**Task set:**
**A.** Copy the passage of the Waymo phone discussion between "[Waymo car is" and "the text message?", inclusive.
**B.** Continue the Waymo phone discussion from its last sentence.

Well for one, the pharmacy isn't moving.
Can you now envision a conversation between this passenger and the pharmacy clerk:
"I found this phone in some car"
"What do you want me to do about it?"
"Hold on to it until some guy I don't know comes to claim it?"
"We don't want this personal property! Go away!"
[Waymo car is gone now]
[Passenger absconds with phone or throws it away]
[Owner is no longer able to track or retrieve phone]
And it's not that crazy to leave lost property with a nearby business (presumably a trusted one)- sure they could say no but then you could just find another way to return the device.
Also why would you not be able to track it any more if they left it at the pharmacy, it's not like the Find My Device feature only works in Waymos. I guess you just mean due to the sequencing of wiping before noticing the text message?
Tell me more about how I somehow gave consent to that. Also, tell me more about how a stranger holding a random found device authenticates a caller as the owner of said device.
> I would say that moving the phone from the place I left it would promote it from "lost" to "stolen".

**Collected data entries:**
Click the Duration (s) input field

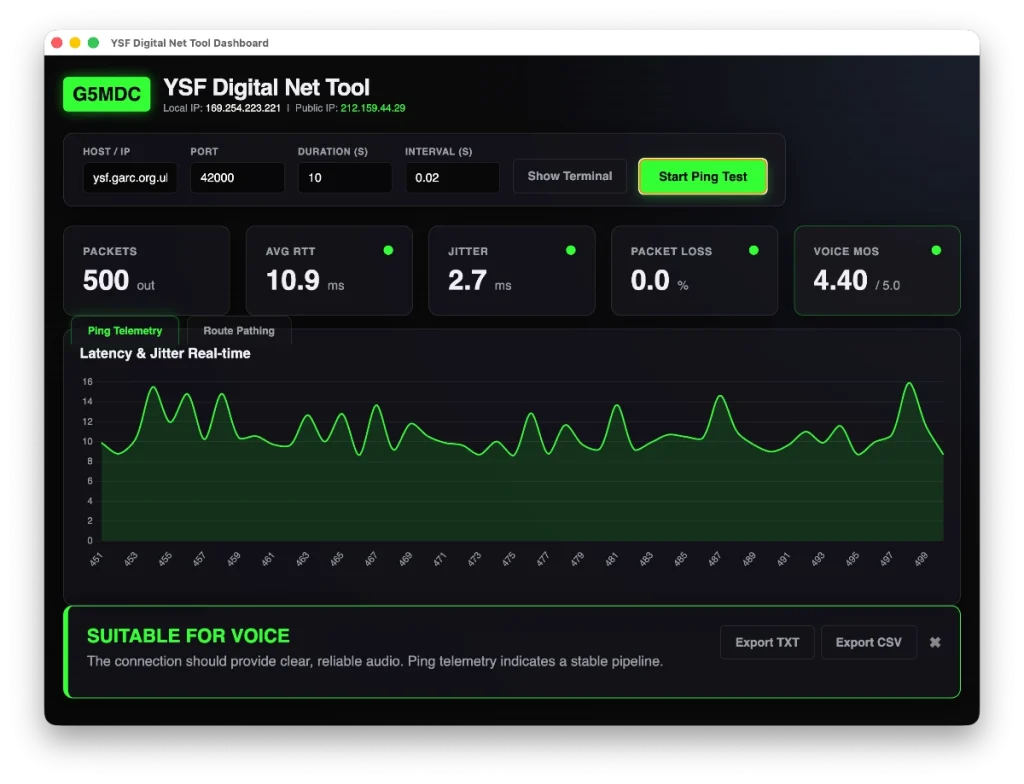pos(344,178)
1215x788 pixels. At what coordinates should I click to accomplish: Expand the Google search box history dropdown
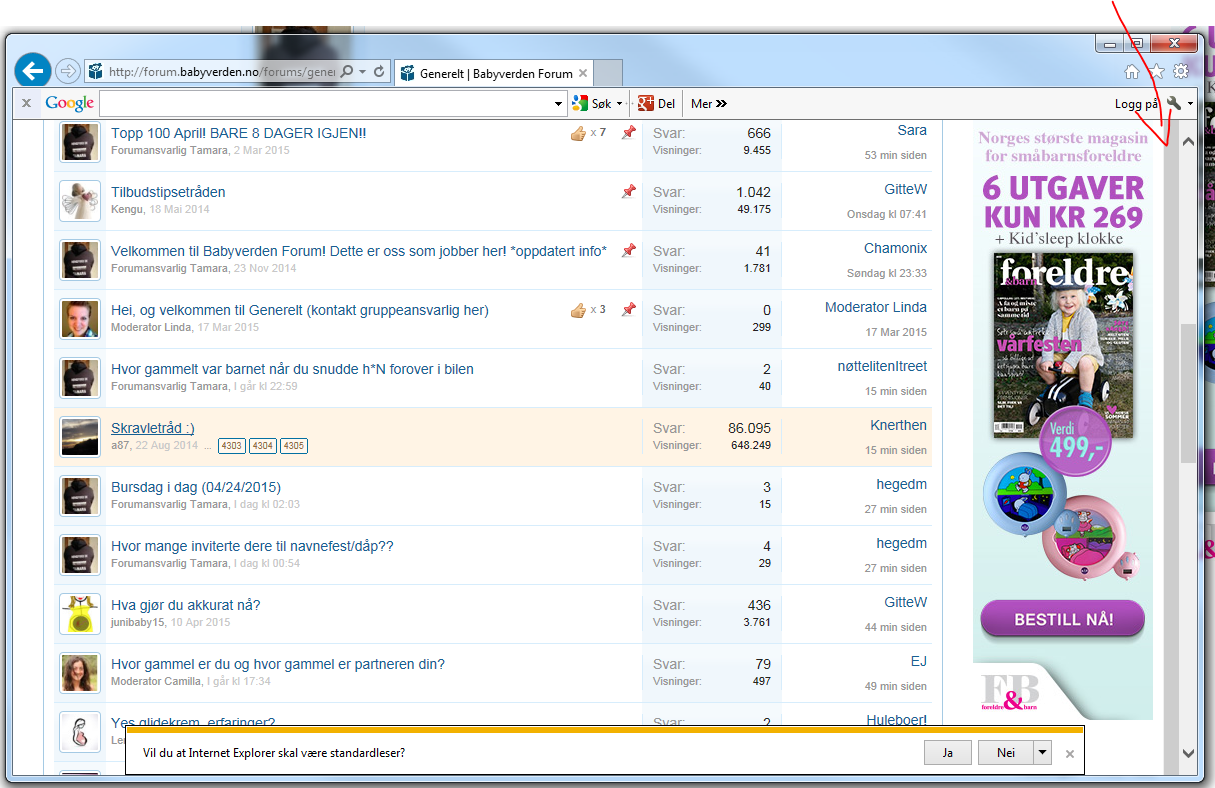(x=559, y=103)
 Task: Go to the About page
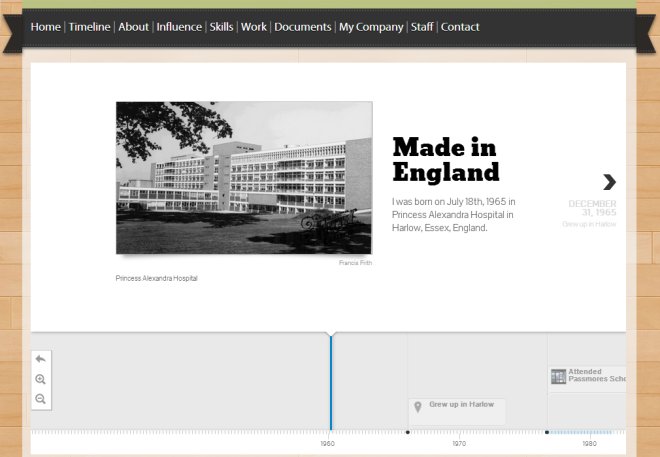(x=133, y=27)
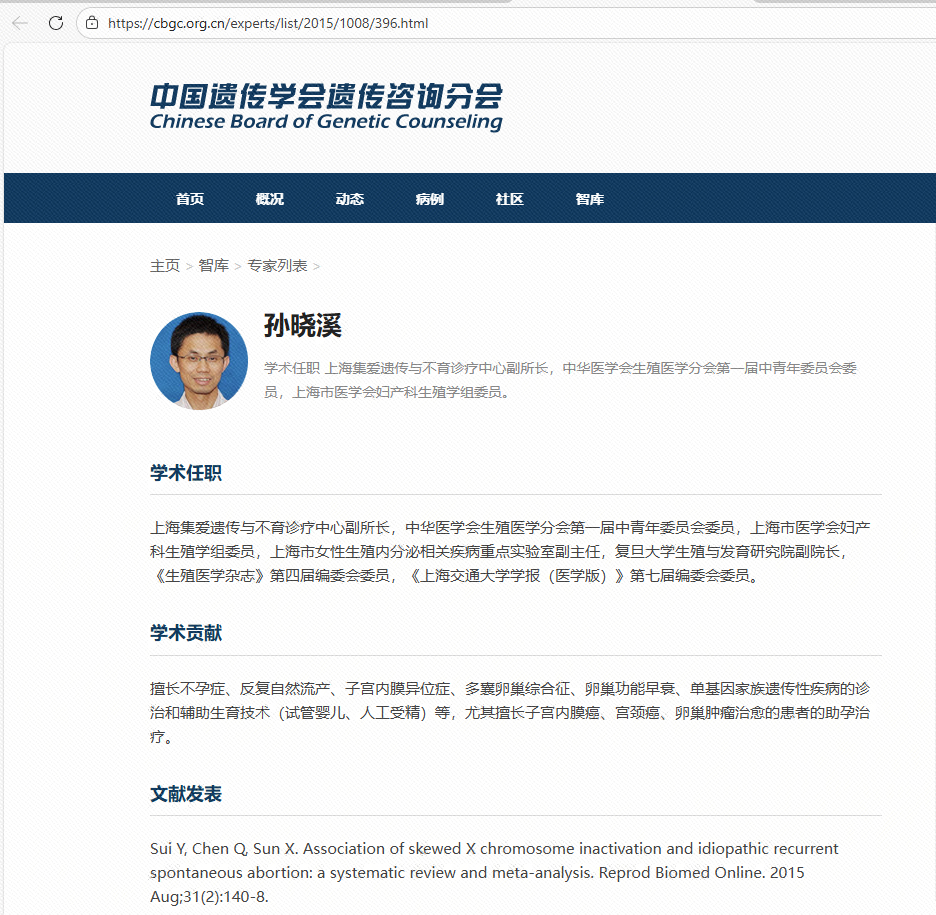The image size is (936, 915).
Task: Open 智库 in the blue navigation bar
Action: (590, 199)
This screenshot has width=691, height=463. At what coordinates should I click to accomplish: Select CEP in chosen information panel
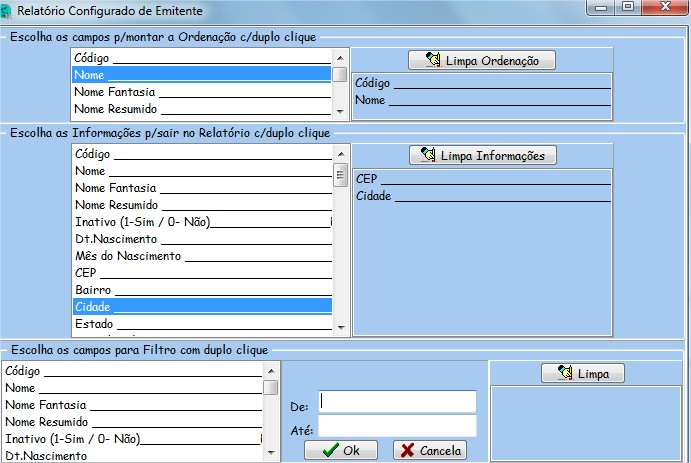coord(482,179)
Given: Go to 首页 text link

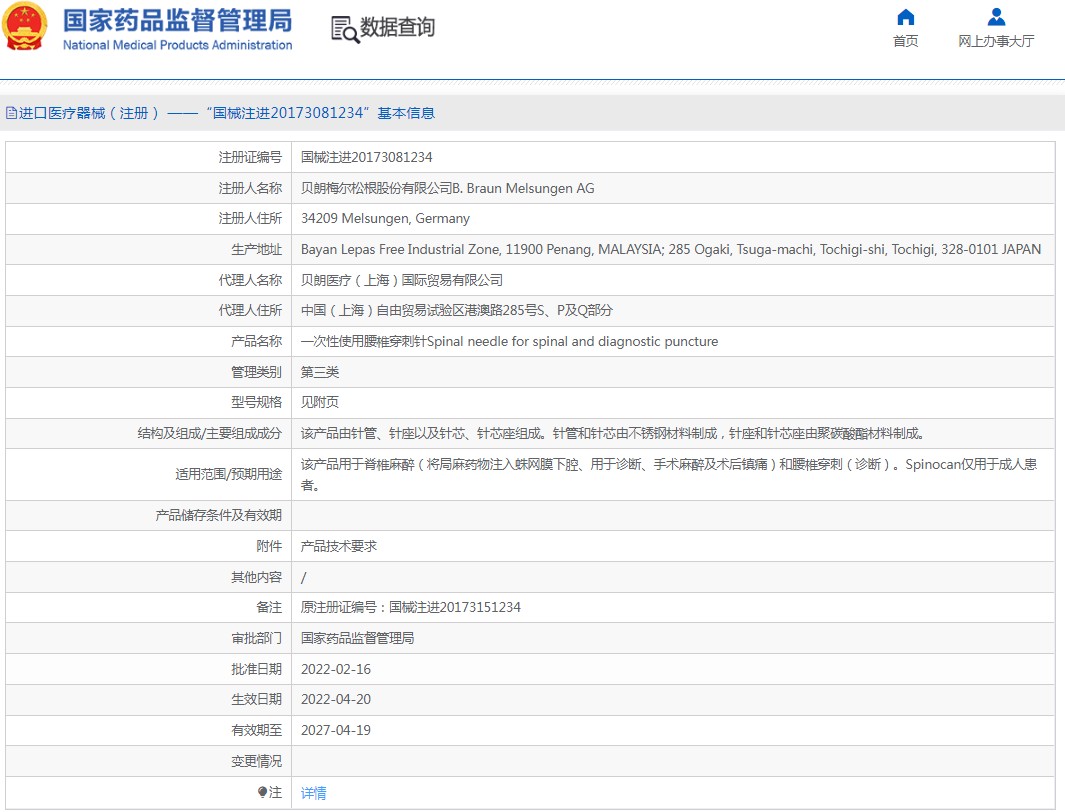Looking at the screenshot, I should click(905, 41).
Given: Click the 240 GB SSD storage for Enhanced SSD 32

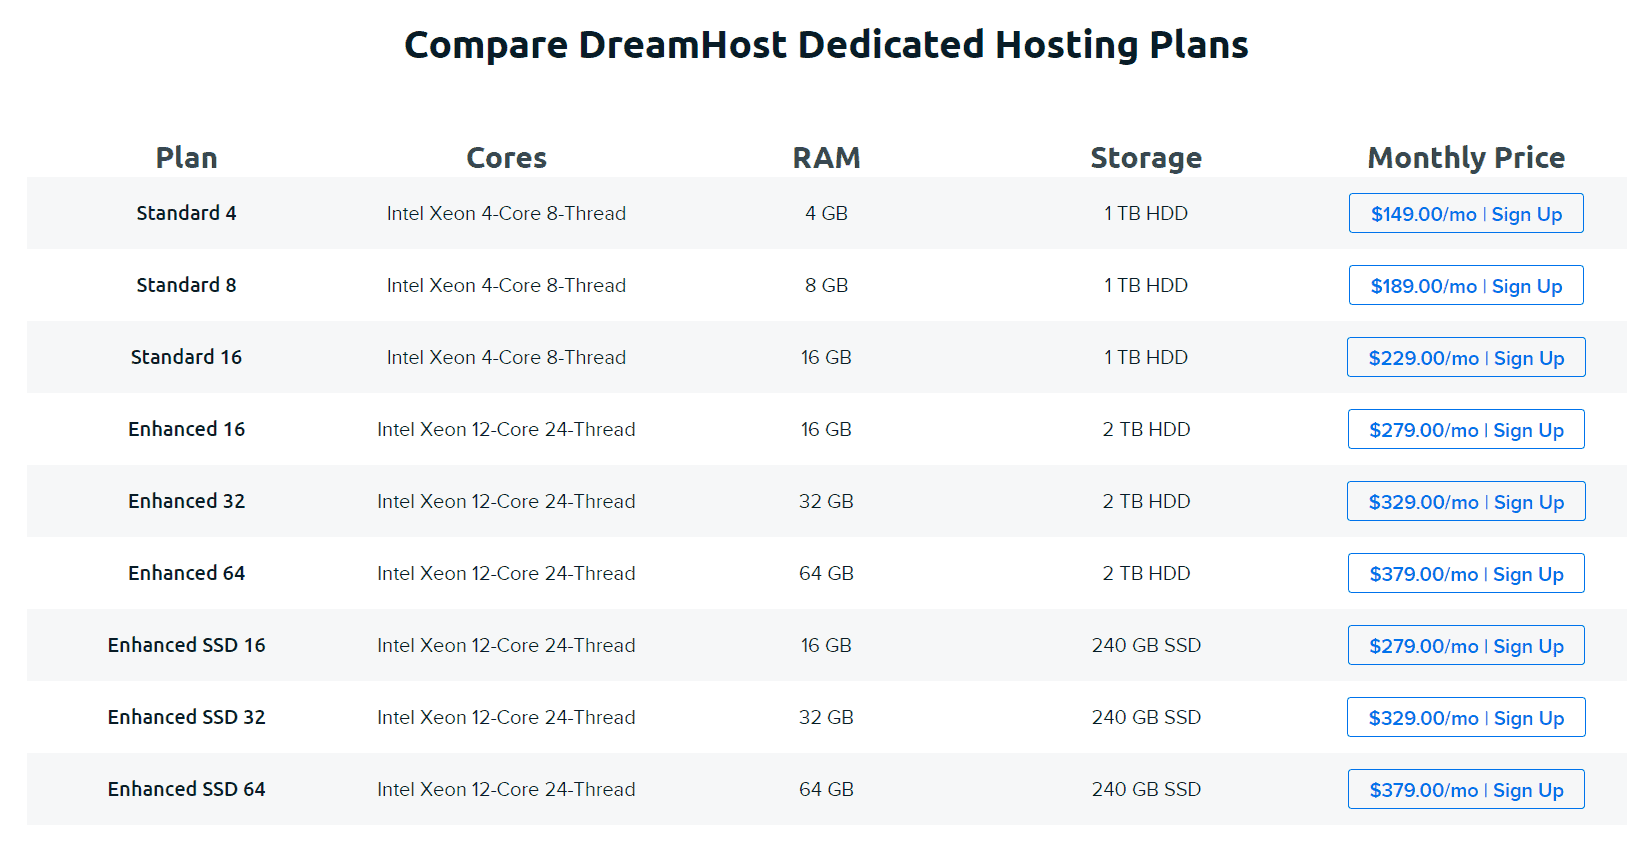Looking at the screenshot, I should 1146,717.
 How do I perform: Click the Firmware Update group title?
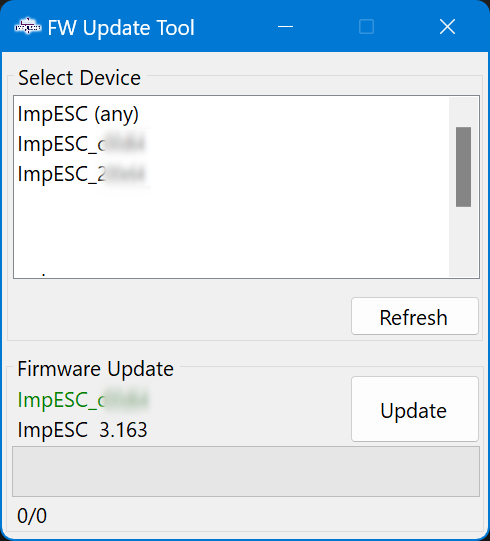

**Numbered answers:**
**A.**
[Waymo car is gone now]
[Passenger absconds with phone or throws it away]
[Owner is no longer able to track or retrieve phone]
And it's not that crazy to leave lost property with a nearby business (presumably a trusted one)- sure they could say no but then you could just find another way to return the device.
Also why would you not be able to track it any more if they left it at the pharmacy, it's not like the Find My Device feature only works in Waymos. I guess you just mean due to the sequencing of wiping before noticing the text message?

**B.**
A really key element here is that they offered to help you out by leaving it there for you, so I don't see how "stolen" would come in to it...
"I found this phone."
"Ok." takes it
You go in later "I lost my phone, do you have it here?" and they hand it to you. For particularly fastidious store clerks they may ask you to describe it before handing it over. And you likely have to wait while whoever you ask asks all the other employees if they found a phone.
It's not clear to me that letting the phone just sort of drift through the ether toward the Waymo Depot while who knows how many other passengers use the car is any better than putting the phone at some other fixed location behind at least some cursory level of security.